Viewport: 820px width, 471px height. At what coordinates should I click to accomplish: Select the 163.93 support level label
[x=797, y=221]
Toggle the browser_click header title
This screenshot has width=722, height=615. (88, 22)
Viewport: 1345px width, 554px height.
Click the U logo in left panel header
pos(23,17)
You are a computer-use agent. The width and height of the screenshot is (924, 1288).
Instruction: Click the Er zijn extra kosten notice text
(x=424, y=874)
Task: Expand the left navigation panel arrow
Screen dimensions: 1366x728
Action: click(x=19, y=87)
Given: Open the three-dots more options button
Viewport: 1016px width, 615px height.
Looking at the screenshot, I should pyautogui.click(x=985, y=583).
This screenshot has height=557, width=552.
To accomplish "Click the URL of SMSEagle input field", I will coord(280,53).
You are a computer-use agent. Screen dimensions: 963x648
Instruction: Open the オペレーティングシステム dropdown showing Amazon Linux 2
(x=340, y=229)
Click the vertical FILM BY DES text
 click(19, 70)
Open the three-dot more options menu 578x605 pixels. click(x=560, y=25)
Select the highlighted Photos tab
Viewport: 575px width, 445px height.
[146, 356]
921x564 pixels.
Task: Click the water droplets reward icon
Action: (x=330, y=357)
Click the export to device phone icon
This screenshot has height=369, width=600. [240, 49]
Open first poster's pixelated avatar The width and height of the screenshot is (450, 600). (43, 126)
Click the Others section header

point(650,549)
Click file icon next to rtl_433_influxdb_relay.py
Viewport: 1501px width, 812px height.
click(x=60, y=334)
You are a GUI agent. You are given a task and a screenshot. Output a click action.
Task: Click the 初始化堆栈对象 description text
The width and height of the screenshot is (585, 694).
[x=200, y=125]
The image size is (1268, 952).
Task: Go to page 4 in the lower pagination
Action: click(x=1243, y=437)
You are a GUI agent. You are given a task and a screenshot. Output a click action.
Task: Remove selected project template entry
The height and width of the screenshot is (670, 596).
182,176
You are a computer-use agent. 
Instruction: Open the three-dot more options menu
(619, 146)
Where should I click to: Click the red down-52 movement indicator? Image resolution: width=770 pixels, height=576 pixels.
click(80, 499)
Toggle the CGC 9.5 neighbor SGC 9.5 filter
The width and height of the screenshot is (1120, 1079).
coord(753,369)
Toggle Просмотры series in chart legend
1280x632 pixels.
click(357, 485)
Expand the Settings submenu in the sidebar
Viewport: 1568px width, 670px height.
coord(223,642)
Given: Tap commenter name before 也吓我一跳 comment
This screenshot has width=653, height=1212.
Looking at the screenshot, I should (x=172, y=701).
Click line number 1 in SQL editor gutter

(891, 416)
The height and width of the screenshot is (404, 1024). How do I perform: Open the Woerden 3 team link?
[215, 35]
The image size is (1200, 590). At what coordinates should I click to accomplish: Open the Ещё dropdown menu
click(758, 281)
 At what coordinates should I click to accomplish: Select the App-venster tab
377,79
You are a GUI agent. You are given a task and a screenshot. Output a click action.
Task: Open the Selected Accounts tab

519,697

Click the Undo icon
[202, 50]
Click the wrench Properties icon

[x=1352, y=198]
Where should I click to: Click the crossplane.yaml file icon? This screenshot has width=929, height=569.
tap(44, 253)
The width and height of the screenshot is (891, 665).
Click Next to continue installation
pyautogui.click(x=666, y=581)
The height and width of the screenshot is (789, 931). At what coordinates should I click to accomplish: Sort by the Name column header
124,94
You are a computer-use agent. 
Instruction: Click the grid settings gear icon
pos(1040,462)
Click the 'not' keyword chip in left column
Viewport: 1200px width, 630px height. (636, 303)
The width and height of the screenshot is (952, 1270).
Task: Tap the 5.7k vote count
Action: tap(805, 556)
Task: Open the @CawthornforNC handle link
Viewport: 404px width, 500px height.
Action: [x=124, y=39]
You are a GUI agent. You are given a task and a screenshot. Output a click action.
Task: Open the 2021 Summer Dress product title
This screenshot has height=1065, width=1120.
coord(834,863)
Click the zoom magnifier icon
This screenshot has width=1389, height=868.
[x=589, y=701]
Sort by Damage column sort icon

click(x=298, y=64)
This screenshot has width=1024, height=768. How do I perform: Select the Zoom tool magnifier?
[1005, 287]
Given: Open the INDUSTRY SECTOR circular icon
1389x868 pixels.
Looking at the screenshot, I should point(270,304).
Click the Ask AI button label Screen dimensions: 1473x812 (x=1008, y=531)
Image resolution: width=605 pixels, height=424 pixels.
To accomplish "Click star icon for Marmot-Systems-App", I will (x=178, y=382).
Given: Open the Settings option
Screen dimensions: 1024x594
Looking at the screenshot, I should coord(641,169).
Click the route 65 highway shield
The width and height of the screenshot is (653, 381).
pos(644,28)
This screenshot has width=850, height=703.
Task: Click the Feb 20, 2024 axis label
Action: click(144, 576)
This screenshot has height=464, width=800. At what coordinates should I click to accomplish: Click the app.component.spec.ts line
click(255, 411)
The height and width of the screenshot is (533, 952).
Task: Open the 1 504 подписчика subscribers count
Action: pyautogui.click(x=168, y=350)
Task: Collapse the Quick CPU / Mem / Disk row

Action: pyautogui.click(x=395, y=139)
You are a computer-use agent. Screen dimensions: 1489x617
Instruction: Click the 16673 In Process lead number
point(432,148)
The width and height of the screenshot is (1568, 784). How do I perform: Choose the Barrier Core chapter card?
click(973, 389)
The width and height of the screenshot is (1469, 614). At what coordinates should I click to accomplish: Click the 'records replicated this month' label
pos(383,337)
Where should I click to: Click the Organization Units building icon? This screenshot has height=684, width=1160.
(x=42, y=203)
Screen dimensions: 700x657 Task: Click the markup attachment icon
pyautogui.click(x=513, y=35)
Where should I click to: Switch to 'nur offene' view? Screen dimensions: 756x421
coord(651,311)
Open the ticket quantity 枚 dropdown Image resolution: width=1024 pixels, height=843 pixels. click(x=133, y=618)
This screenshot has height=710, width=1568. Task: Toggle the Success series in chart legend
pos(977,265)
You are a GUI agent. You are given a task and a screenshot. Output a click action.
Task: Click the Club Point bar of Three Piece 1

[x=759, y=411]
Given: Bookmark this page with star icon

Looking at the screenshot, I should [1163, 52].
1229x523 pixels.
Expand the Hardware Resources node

_ _ _ _ _

■ **EXERCISE PROMPT**
A word-for-word copy of the material is required.

■ **COMPLETED TASK**
Viewport: 820px width, 471px height. At what coordinates should I click to accomplish: Select the 163.93 support level label
[x=797, y=221]
Toggle the browser_click header title
This screenshot has width=722, height=615. (88, 22)
Viewport: 1345px width, 554px height.
Click the U logo in left panel header
pos(23,17)
You are a computer-use agent. The width and height of the screenshot is (924, 1288).
Instruction: Click the Er zijn extra kosten notice text
(x=424, y=874)
Task: Expand the left navigation panel arrow
Screen dimensions: 1366x728
Action: click(x=19, y=87)
Given: Open the three-dots more options button
Viewport: 1016px width, 615px height.
Looking at the screenshot, I should pyautogui.click(x=985, y=583).
This screenshot has height=557, width=552.
To accomplish "Click the URL of SMSEagle input field", I will coord(280,53).
You are a computer-use agent. Screen dimensions: 963x648
Instruction: Open the オペレーティングシステム dropdown showing Amazon Linux 2
(x=340, y=229)
Click the vertical FILM BY DES text
 click(19, 70)
Open the three-dot more options menu 578x605 pixels. click(x=560, y=25)
Select the highlighted Photos tab
Viewport: 575px width, 445px height.
[146, 356]
921x564 pixels.
Task: Click the water droplets reward icon
Action: (x=330, y=357)
Click the export to device phone icon
This screenshot has height=369, width=600. [240, 49]
Open first poster's pixelated avatar The width and height of the screenshot is (450, 600). (43, 126)
Click the Others section header

point(650,549)
Click file icon next to rtl_433_influxdb_relay.py
Viewport: 1501px width, 812px height.
click(x=60, y=334)
You are a GUI agent. You are given a task and a screenshot. Output a click action.
Task: Click the 初始化堆栈对象 description text
The width and height of the screenshot is (585, 694).
[x=200, y=125]
The image size is (1268, 952).
Task: Go to page 4 in the lower pagination
Action: click(x=1243, y=437)
You are a GUI agent. You are given a task and a screenshot. Output a click action.
Task: Remove selected project template entry
The height and width of the screenshot is (670, 596).
182,176
You are a computer-use agent. 
Instruction: Open the three-dot more options menu
(619, 146)
Where should I click to: Click the red down-52 movement indicator? Image resolution: width=770 pixels, height=576 pixels.
click(80, 499)
Toggle the CGC 9.5 neighbor SGC 9.5 filter
The width and height of the screenshot is (1120, 1079).
coord(753,369)
Toggle Просмотры series in chart legend
1280x632 pixels.
click(357, 485)
Expand the Settings submenu in the sidebar
Viewport: 1568px width, 670px height.
coord(223,642)
Given: Tap commenter name before 也吓我一跳 comment
This screenshot has width=653, height=1212.
Looking at the screenshot, I should (x=172, y=701).
Click line number 1 in SQL editor gutter

(891, 416)
The height and width of the screenshot is (404, 1024). How do I perform: Open the Woerden 3 team link?
[215, 35]
The image size is (1200, 590). At what coordinates should I click to accomplish: Open the Ещё dropdown menu
click(758, 281)
 At what coordinates should I click to accomplish: Select the App-venster tab
377,79
You are a GUI agent. You are given a task and a screenshot. Output a click action.
Task: Open the Selected Accounts tab

519,697

Click the Undo icon
[202, 50]
Click the wrench Properties icon

[x=1352, y=198]
Where should I click to: Click the crossplane.yaml file icon? This screenshot has width=929, height=569.
tap(44, 253)
The width and height of the screenshot is (891, 665).
Click Next to continue installation
pyautogui.click(x=666, y=581)
The height and width of the screenshot is (789, 931). At what coordinates should I click to accomplish: Sort by the Name column header
124,94
You are a computer-use agent. 
Instruction: Click the grid settings gear icon
pos(1040,462)
Click the 'not' keyword chip in left column
Viewport: 1200px width, 630px height. (636, 303)
The width and height of the screenshot is (952, 1270).
Task: Tap the 5.7k vote count
Action: tap(805, 556)
Task: Open the @CawthornforNC handle link
Viewport: 404px width, 500px height.
Action: [x=124, y=39]
You are a GUI agent. You are given a task and a screenshot. Output a click action.
Task: Open the 2021 Summer Dress product title
This screenshot has height=1065, width=1120.
coord(834,863)
Click the zoom magnifier icon
This screenshot has width=1389, height=868.
[x=589, y=701]
Sort by Damage column sort icon

click(x=298, y=64)
This screenshot has width=1024, height=768. How do I perform: Select the Zoom tool magnifier?
[1005, 287]
Given: Open the INDUSTRY SECTOR circular icon
1389x868 pixels.
Looking at the screenshot, I should point(270,304).
Click the Ask AI button label Screen dimensions: 1473x812 (x=1008, y=531)
Image resolution: width=605 pixels, height=424 pixels.
To accomplish "Click star icon for Marmot-Systems-App", I will (x=178, y=382).
Given: Open the Settings option
Screen dimensions: 1024x594
Looking at the screenshot, I should coord(641,169).
Click the route 65 highway shield
The width and height of the screenshot is (653, 381).
pos(644,28)
This screenshot has width=850, height=703.
Task: Click the Feb 20, 2024 axis label
Action: click(144, 576)
This screenshot has height=464, width=800. At what coordinates should I click to accomplish: Click the app.component.spec.ts line
click(255, 411)
The height and width of the screenshot is (533, 952).
Task: Open the 1 504 подписчика subscribers count
Action: pyautogui.click(x=168, y=350)
Task: Collapse the Quick CPU / Mem / Disk row

Action: pyautogui.click(x=395, y=139)
You are a computer-use agent. Screen dimensions: 1489x617
Instruction: Click the 16673 In Process lead number
point(432,148)
The width and height of the screenshot is (1568, 784). How do I perform: Choose the Barrier Core chapter card?
click(973, 389)
The width and height of the screenshot is (1469, 614). At what coordinates should I click to accomplish: Click the 'records replicated this month' label
pos(383,337)
Where should I click to: Click the Organization Units building icon? This screenshot has height=684, width=1160.
(x=42, y=203)
Screen dimensions: 700x657 Task: Click the markup attachment icon
pyautogui.click(x=513, y=35)
Where should I click to: Switch to 'nur offene' view? Screen dimensions: 756x421
coord(651,311)
Open the ticket quantity 枚 dropdown Image resolution: width=1024 pixels, height=843 pixels. click(x=133, y=618)
This screenshot has height=710, width=1568. Task: Toggle the Success series in chart legend
pos(977,265)
You are a GUI agent. You are given a task and a screenshot. Output a click action.
Task: Click the Club Point bar of Three Piece 1

[x=759, y=411]
Given: Bookmark this page with star icon

Looking at the screenshot, I should [1163, 52].
1229x523 pixels.
Expand the Hardware Resources node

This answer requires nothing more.